Well, the first and most obvious solution is not to shoot such exposures in the middle of the day. If you have to, then try getting another high-stop ND filter and stacking that in front of your existing one.

  • I am looking to specifically take these shots during the day. You can get different/interesting effects that are not achievable at night (And I already do a fair bit of night photography). Think what a crowded beach would look like, with people in varying stated of blurry/ethreality depending on how much they are moving.
    – Fake Name
    Jun 21, 2011 at 10:33
  • Fair enough. 5 minutes will be enough to make most humans totally disappear though, unless they are sunbathing! Jun 21, 2011 at 10:36
  • Exactly! Some people are pretty much motionless (sunbathing), some people may be sitting, but moving (top-half missing?), etc...
    – Fake Name
    Jun 21, 2011 at 11:08
  • 3
    Basically, I'm aiming for a surreal look. Call it ND Escher.
    – Fake Name
    Jun 21, 2011 at 11:13
  • I wish you luck! Jun 21, 2011 at 11:40

A pinhole would give you about 6 stops slower exposure than f/22, and you could attach your ND filter with a carefully placed gaffer tape.

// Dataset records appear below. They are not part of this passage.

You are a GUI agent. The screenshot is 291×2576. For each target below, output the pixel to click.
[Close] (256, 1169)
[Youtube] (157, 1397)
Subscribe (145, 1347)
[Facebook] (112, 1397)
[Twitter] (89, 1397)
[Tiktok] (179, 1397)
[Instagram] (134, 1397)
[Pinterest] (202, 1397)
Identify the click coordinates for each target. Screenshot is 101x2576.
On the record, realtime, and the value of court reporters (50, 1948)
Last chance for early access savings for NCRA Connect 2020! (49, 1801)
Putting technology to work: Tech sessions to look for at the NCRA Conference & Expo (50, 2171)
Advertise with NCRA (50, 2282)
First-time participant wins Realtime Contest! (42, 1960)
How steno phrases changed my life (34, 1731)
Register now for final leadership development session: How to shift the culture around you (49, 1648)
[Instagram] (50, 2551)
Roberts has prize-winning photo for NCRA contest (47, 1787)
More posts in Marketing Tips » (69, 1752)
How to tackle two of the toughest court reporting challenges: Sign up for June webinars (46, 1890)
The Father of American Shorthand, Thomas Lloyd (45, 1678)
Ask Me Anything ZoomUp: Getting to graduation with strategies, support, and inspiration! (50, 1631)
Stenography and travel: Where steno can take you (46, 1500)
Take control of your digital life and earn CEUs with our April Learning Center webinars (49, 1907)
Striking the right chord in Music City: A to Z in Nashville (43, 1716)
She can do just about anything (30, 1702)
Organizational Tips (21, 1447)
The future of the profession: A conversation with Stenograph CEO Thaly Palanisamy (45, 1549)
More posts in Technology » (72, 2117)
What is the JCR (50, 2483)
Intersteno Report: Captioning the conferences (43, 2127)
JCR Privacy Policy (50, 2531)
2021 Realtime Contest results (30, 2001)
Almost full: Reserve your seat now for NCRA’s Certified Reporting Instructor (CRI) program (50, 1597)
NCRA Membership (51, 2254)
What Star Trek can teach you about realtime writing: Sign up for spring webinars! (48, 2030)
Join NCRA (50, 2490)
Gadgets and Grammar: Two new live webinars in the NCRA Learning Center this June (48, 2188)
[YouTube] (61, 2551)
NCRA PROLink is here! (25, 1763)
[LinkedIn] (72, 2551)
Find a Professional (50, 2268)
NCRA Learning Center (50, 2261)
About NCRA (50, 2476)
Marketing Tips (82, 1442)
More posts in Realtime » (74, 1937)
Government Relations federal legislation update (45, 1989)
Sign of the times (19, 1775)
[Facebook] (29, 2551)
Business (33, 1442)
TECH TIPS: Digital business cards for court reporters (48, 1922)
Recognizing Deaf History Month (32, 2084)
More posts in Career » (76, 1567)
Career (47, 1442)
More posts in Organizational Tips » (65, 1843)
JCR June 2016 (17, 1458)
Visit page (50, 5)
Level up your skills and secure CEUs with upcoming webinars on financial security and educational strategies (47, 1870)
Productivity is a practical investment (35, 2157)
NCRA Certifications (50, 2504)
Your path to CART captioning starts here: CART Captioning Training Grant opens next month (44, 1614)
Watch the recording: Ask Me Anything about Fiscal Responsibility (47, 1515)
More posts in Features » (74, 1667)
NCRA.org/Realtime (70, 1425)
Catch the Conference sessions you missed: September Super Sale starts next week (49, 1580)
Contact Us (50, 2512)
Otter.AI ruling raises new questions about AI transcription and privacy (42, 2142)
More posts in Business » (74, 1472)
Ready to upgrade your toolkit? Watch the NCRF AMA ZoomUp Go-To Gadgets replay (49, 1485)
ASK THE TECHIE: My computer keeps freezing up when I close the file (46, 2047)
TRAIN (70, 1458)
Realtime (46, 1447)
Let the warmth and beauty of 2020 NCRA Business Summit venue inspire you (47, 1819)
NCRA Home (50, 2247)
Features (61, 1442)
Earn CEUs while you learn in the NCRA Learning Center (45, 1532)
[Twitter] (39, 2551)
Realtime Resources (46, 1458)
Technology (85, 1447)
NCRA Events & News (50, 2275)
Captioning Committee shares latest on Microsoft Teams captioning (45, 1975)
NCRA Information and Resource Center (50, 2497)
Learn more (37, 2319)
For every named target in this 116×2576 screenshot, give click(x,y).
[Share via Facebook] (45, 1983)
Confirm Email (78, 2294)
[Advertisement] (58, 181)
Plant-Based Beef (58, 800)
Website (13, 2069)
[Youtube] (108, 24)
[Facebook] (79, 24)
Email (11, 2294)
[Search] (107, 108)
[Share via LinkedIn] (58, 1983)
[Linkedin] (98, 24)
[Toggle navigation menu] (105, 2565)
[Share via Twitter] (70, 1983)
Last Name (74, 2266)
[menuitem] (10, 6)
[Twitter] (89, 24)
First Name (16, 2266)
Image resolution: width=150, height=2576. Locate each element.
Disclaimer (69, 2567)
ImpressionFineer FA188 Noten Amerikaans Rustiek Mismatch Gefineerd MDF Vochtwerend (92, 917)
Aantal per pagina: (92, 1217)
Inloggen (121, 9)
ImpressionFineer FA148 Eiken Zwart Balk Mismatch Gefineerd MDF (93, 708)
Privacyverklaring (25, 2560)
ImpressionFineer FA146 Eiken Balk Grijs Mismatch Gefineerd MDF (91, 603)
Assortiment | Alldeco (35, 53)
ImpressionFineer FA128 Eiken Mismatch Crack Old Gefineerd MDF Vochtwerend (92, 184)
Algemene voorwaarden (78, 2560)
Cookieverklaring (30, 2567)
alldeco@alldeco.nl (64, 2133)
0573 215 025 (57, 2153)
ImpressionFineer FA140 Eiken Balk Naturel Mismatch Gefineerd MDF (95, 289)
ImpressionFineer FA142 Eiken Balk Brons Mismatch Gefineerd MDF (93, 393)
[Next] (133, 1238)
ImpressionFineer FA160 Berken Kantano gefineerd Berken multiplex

  • Cheap too. There's several DIY projects out there that use a modified body cap. May 6, 2011 at 6:23
  • Pinholes are NOT sharp. This is a significant problem with them for me.
    – Fake Name
    May 8, 2011 at 2:56
  • For a sharper image, you'll need a very thin material having a hole with round edges and size optimal for the distance from sensor. Try searching for "Lenox pinhole" in Flickr and see if the pictures are sharp enough for you.
    – Imre
    May 8, 2011 at 6:48

Add a circular polarizer. By itself a circ. polarizer is very useful, so its always great to have one in your bag. If you stack the circ. polarizer onto the ND, you will get significantly more 'darkness'.

Another option is to get Cokin ND filters, as you can add them over your existing filter, and you can even hand-hold them to the front of your lens. They are very inexpensive.